MSCI's world stocks index <.MIWD00000PUS>, which tracks shares in 45 countries, was up 0.59 percent, advancing for a second straight day. The index added to early gains as the U.S. benchmark S&P 500 stock index rallied to close at a record high.
U.S. nonfarm payrolls rose by 255,000 in July as hiring increased broadly after an upwardly revised 292,000 surge in June, the U.S. Labor Department said. Economists had expected a rise of 180,000.
"This is definitely a very solid report, and I think Fed policymakers have to be very pleased with this," said Kathy Jones, fixed income strategist at Charles Schwab in New York.
Fed fund futures priced in an 18 percent chance the Fed will raise rates at its policy meeting next month, up from 9 percent late on Thursday.
U.S. stocks notched their best day in a month. Gains were led by a 1.9 percent jump in financials <.SPSY>, which would be primed for profit boosts should the Fed hike rates.
"We are going to need tech leadership and financial support in order to stay higher," said JJ Kinahan, chief market strategist at TD Ameritrade in Chicago.
The Dow Jones industrial average <.DJI> rose 191.48 points, or 1.04 percent, to close at 18,543.53, the S&P 500 <.SPX> gained 18.62 points, or 0.86 percent, to finish at 2,182.87 and the Nasdaq Composite <.IXIC> added 54.87 points, or 1.06 percent, to end at 5,221.12.
Europe's broad FTSEurofirst 300 index <.FTEU3> closed up 1 percent at 1,344.81. Solid earnings from companies including cement maker LafargeHolcim <LHN.S> helped.
The dollar rallied to hit one-week peaks against the euro <EUR=> and the Swiss franc <CHF=> and turned positive versus the yen <JPY=> after the jobs data.
The dollar index <.DXY>, which tracks the greenback against six major currencies, was up 0.49 percent to 96.226.
The rallying dollar dragged commodities, including gold and oil, lower.
Gold is sensitive to rising U.S. interest rates, which lift the opportunity cost of holding the non-yielding asset while boosting the dollar, in which it is priced.

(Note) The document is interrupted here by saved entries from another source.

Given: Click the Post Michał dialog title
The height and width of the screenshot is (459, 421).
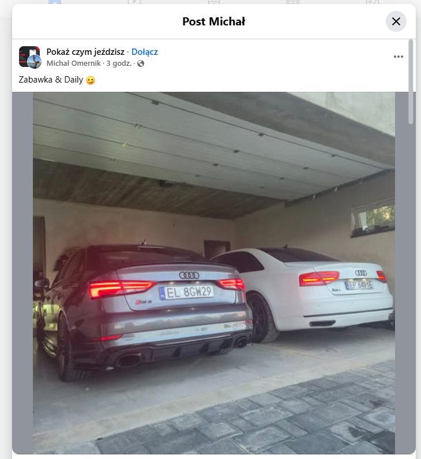Looking at the screenshot, I should [214, 21].
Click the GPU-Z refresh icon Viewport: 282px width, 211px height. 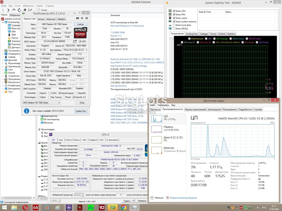[82, 18]
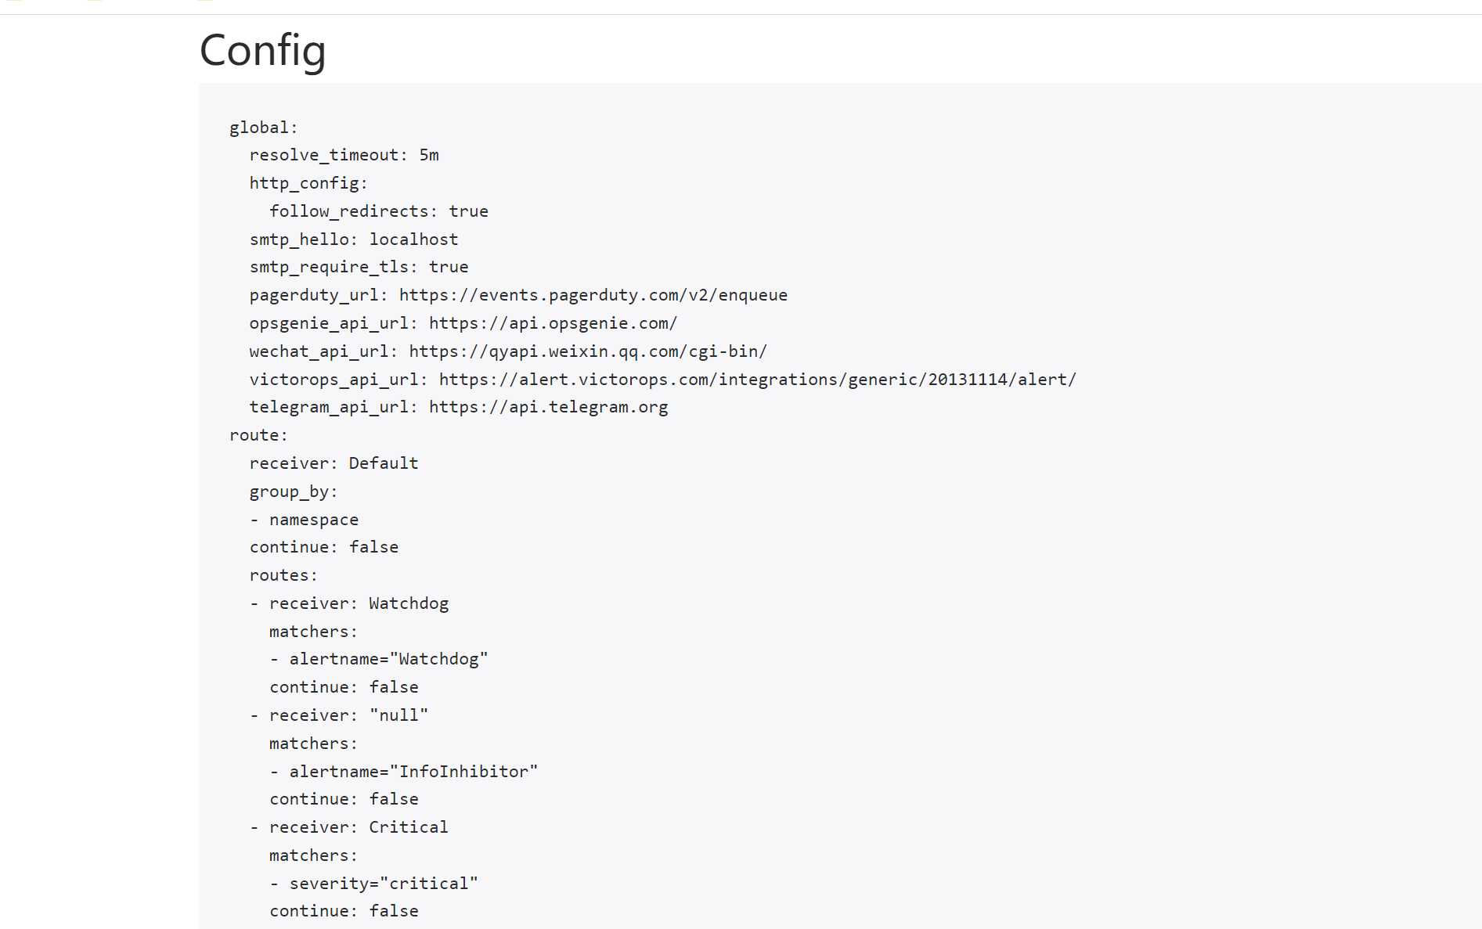Screen dimensions: 1482x929
Task: Click the wechat_api_url qyapi.weixin.qq.com address
Action: coord(588,351)
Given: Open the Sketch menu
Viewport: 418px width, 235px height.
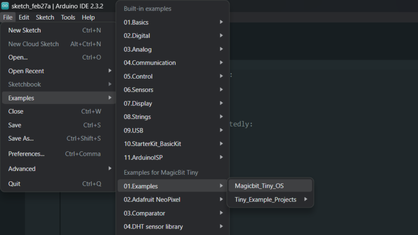Looking at the screenshot, I should [45, 17].
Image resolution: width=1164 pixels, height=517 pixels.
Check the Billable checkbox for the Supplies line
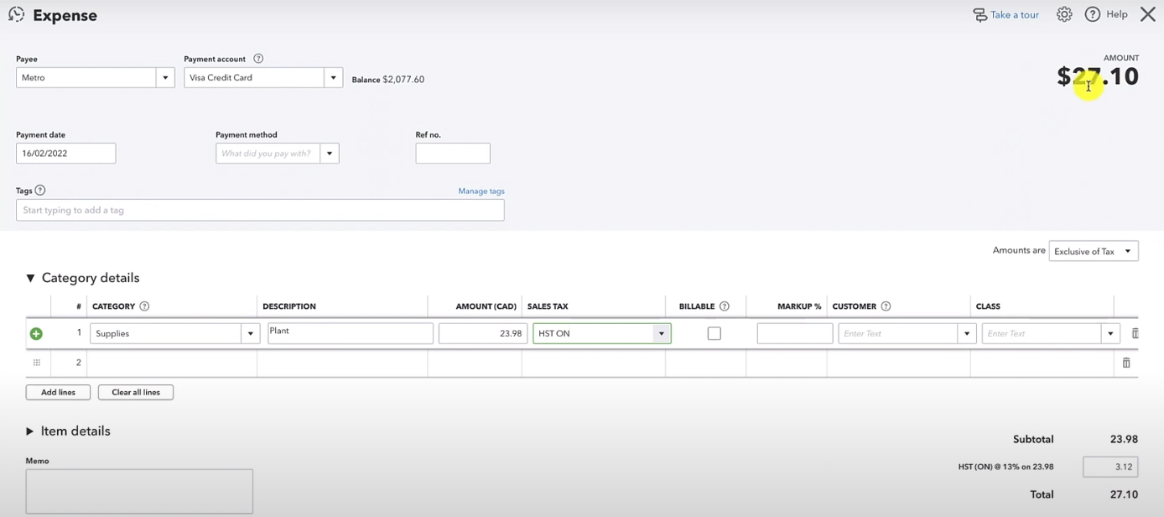(x=715, y=333)
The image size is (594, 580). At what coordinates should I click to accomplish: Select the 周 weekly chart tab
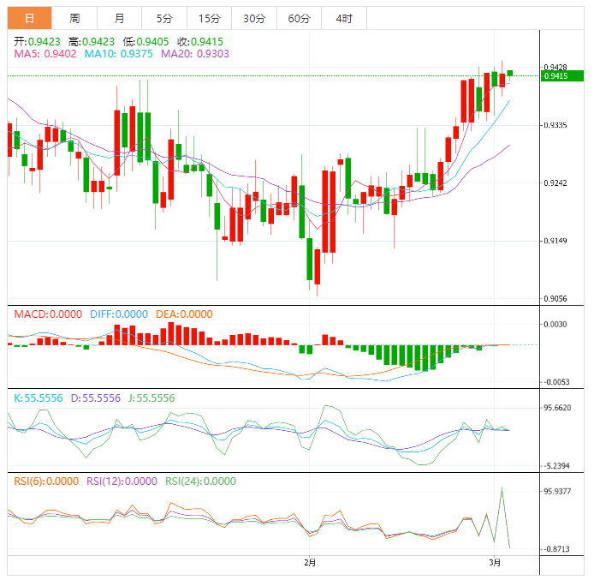coord(74,18)
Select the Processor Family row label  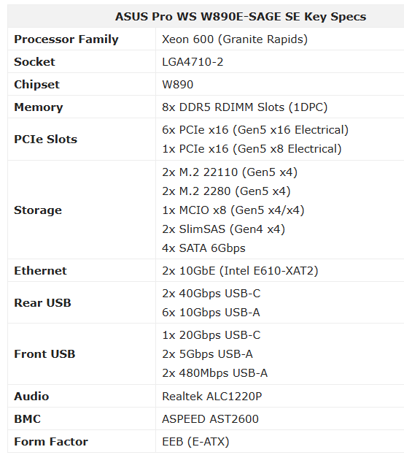(66, 39)
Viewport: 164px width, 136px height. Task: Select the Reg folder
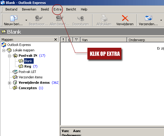28,66
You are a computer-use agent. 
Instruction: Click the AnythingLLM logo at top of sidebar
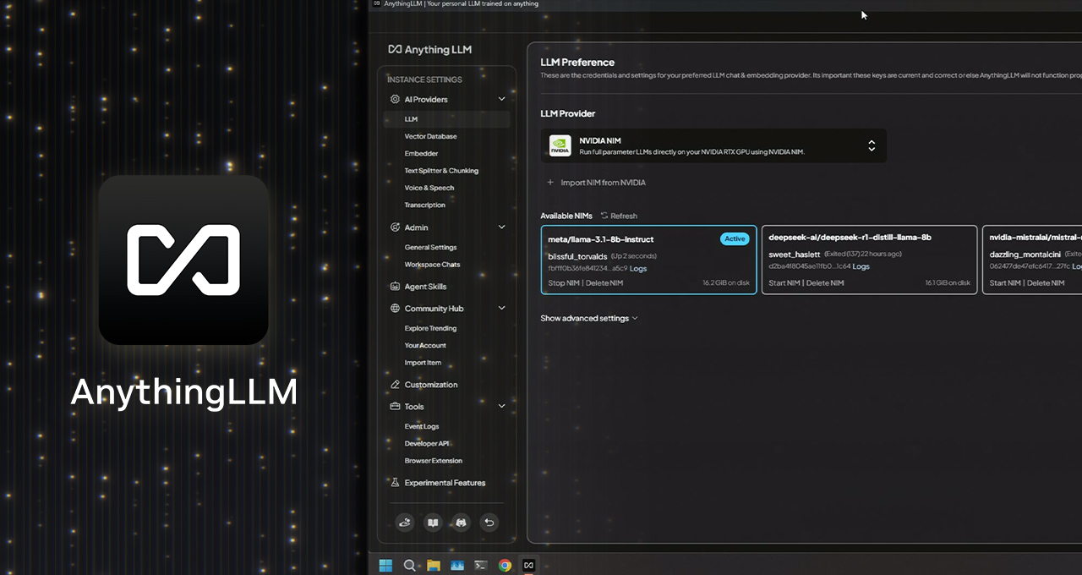point(429,49)
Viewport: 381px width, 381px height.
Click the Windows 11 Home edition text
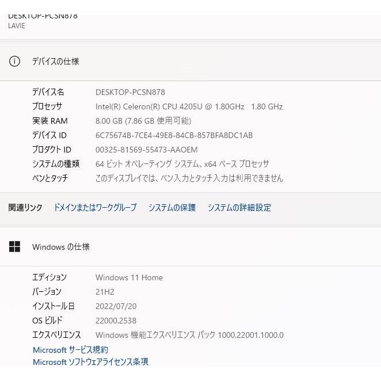129,277
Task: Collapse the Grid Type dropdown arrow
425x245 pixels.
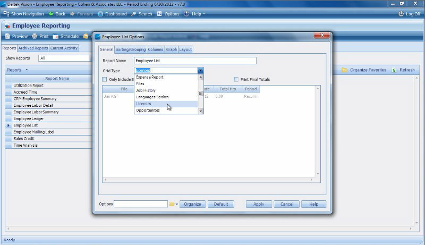Action: [x=200, y=70]
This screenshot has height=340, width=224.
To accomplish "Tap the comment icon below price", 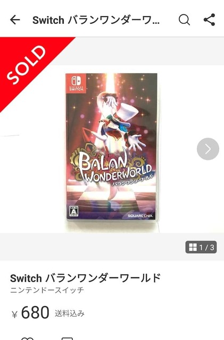I will 67,338.
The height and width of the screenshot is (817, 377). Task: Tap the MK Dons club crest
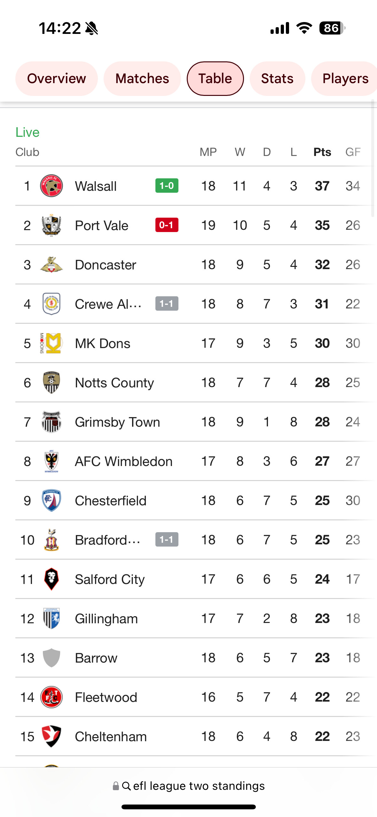51,343
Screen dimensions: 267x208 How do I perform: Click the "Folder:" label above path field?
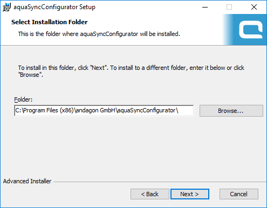point(23,99)
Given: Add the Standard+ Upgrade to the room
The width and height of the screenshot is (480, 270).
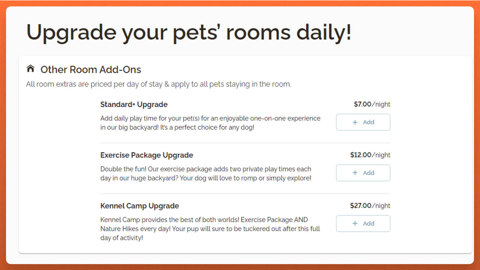Looking at the screenshot, I should point(363,122).
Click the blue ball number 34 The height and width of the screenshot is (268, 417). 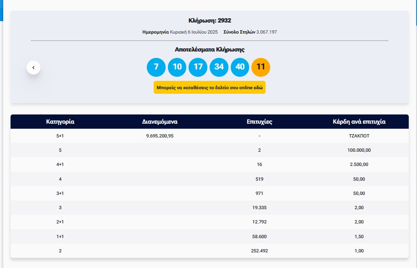(219, 67)
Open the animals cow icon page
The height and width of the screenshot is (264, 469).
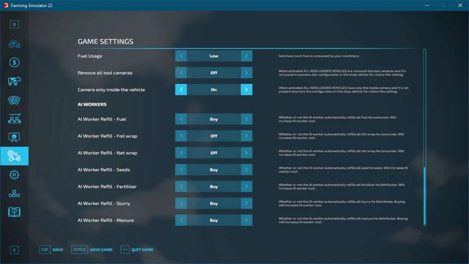[x=14, y=82]
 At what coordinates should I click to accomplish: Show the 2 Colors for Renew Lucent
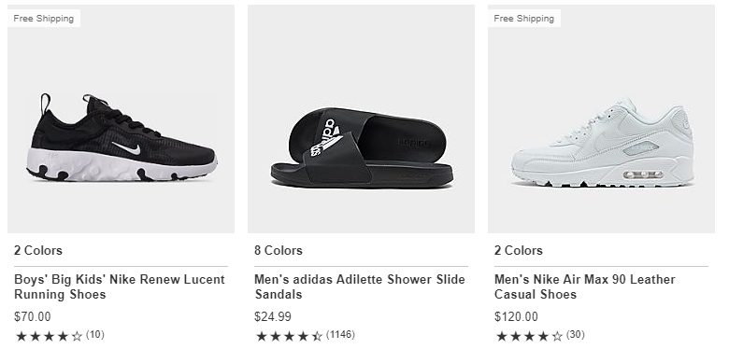(38, 251)
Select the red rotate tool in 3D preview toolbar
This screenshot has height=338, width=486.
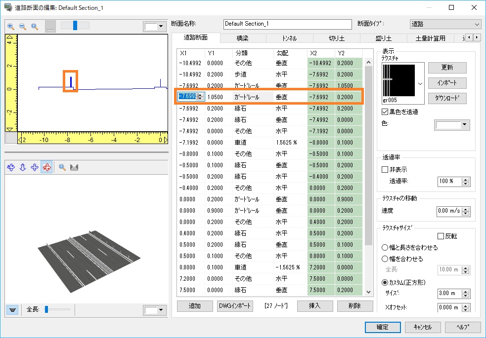[46, 167]
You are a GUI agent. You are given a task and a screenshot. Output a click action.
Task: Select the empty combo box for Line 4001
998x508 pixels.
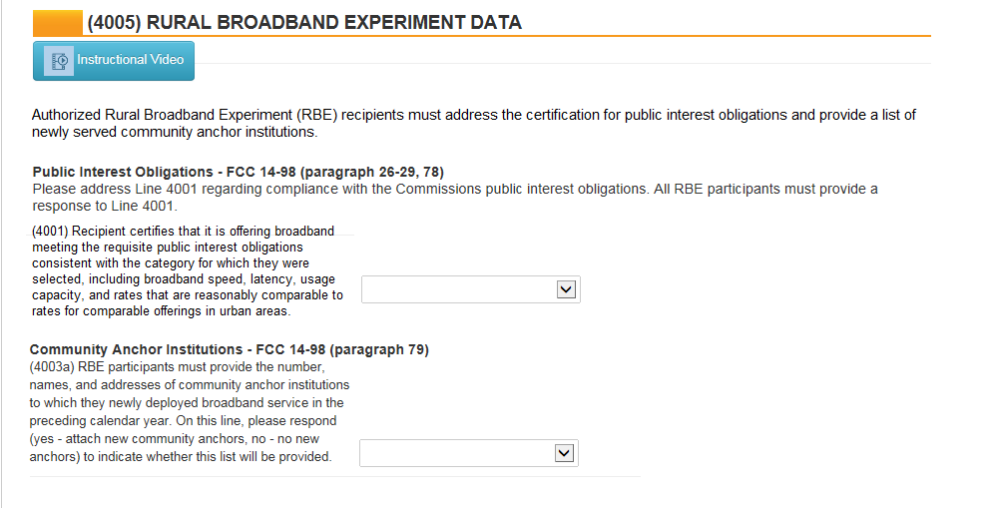tap(471, 289)
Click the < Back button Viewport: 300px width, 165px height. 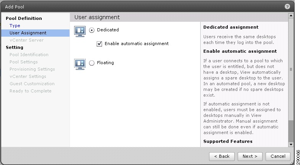[222, 156]
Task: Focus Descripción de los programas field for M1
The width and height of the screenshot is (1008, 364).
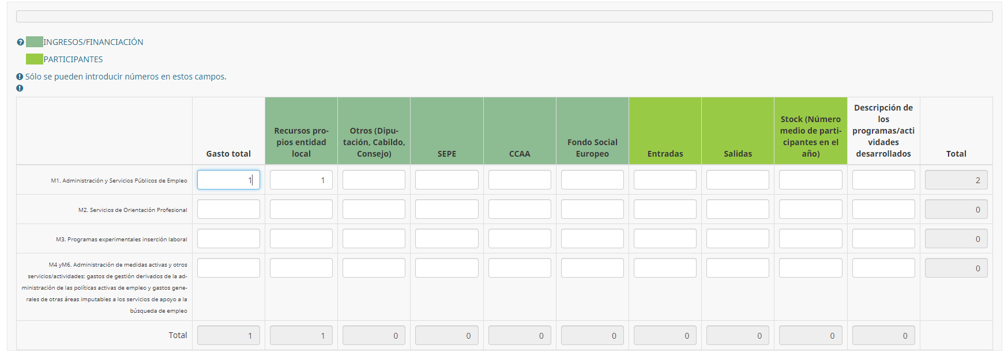Action: pos(883,180)
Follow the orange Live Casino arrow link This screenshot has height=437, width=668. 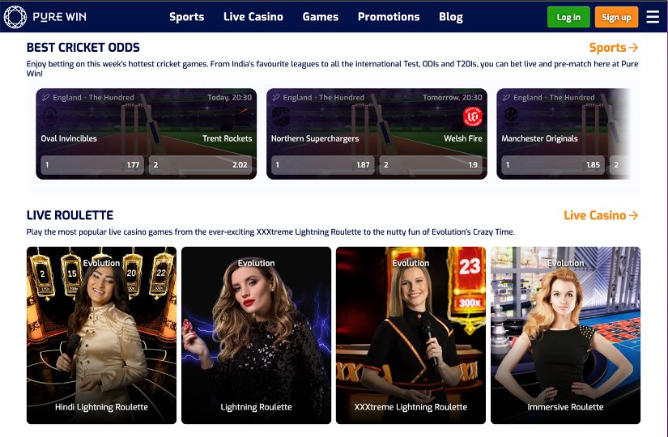(601, 215)

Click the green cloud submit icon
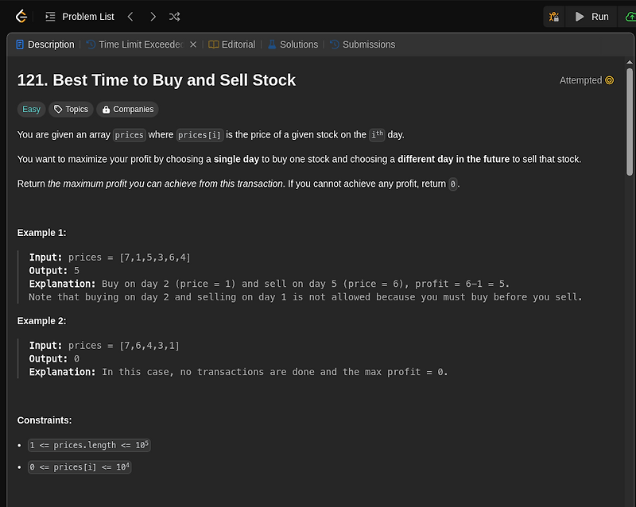(631, 17)
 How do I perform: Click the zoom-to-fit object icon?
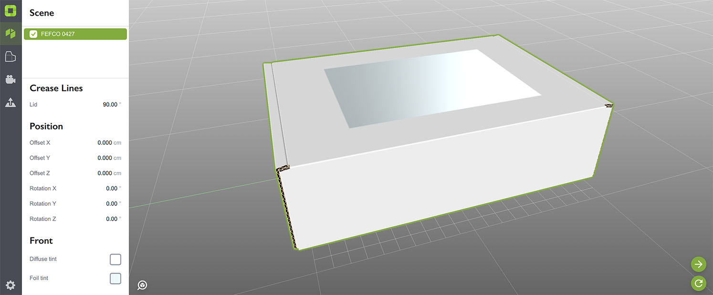[x=142, y=285]
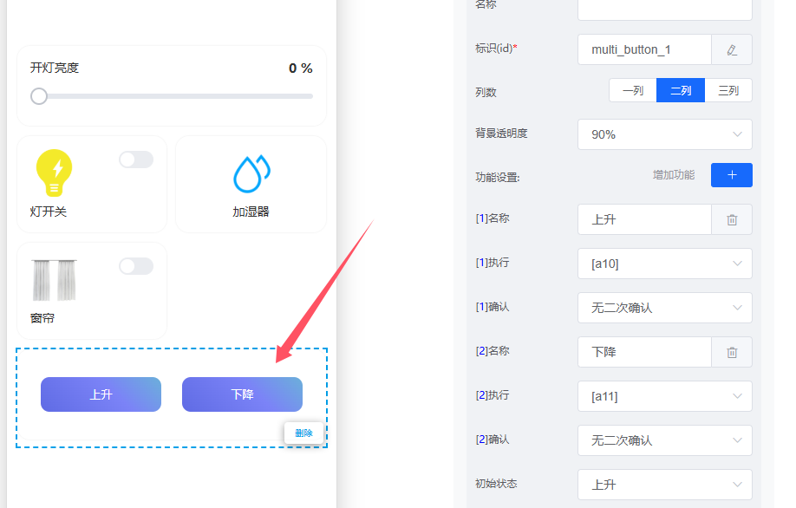Screen dimensions: 796x508
Task: Click the edit pencil icon beside multi_button_1
Action: pos(732,49)
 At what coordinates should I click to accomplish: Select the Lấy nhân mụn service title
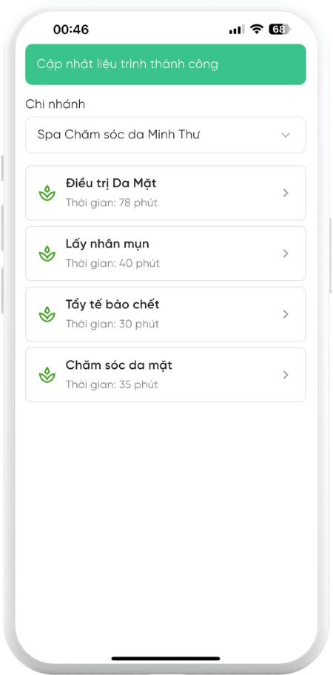(x=107, y=244)
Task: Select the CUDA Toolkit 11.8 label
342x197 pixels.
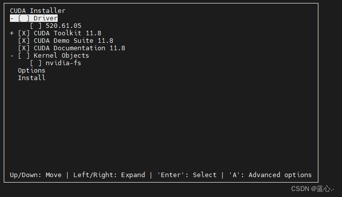Action: click(68, 33)
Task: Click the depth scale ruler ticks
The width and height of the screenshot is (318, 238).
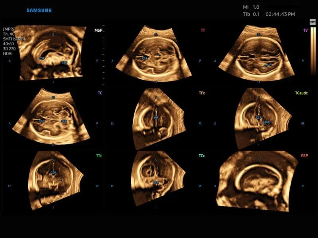Action: (x=103, y=56)
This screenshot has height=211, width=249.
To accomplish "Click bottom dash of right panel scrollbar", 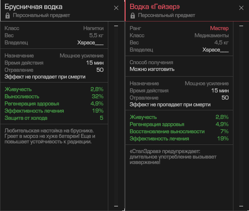I will (241, 206).
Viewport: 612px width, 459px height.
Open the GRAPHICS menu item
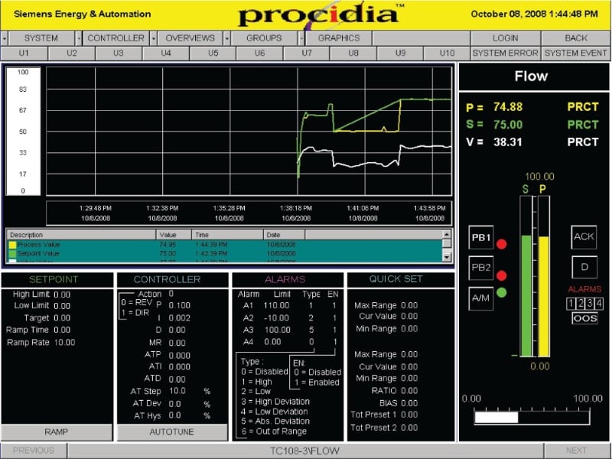tap(339, 37)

Spot gold prices <XAU=> were down 1.8 percent to $1,336.25 an ounce, its worst drop in nearly three months.
Oil prices, which fell 1 percent earlier in the session, steadied to finish little changed, as short-covering returned to support the market.
Brent crude <LCOc1> settled down 2 cents at $44.27 a barrel, while U.S. crude <CLc1> settled down 13 cents at $41.80.
U.S. Treasury prices, which move inversely to yields, fell across the board.
"The selloff in shorter-maturity bonds says the bond market today thinks the Fed is likely to tighten sometime in the immediate months ahead," said Jonathan Lewis, chief investment officer at Fiera Capital Inc in New York.
Benchmark 10-year U.S. Treasury yields <US10YT=RR> hit a more than one-week high of 1.587 percent, while two- <US2YT=RR> and three-year yields <US3YT=RR> hit one-week highs of 0.726 percent and 0.847 percent, respectively.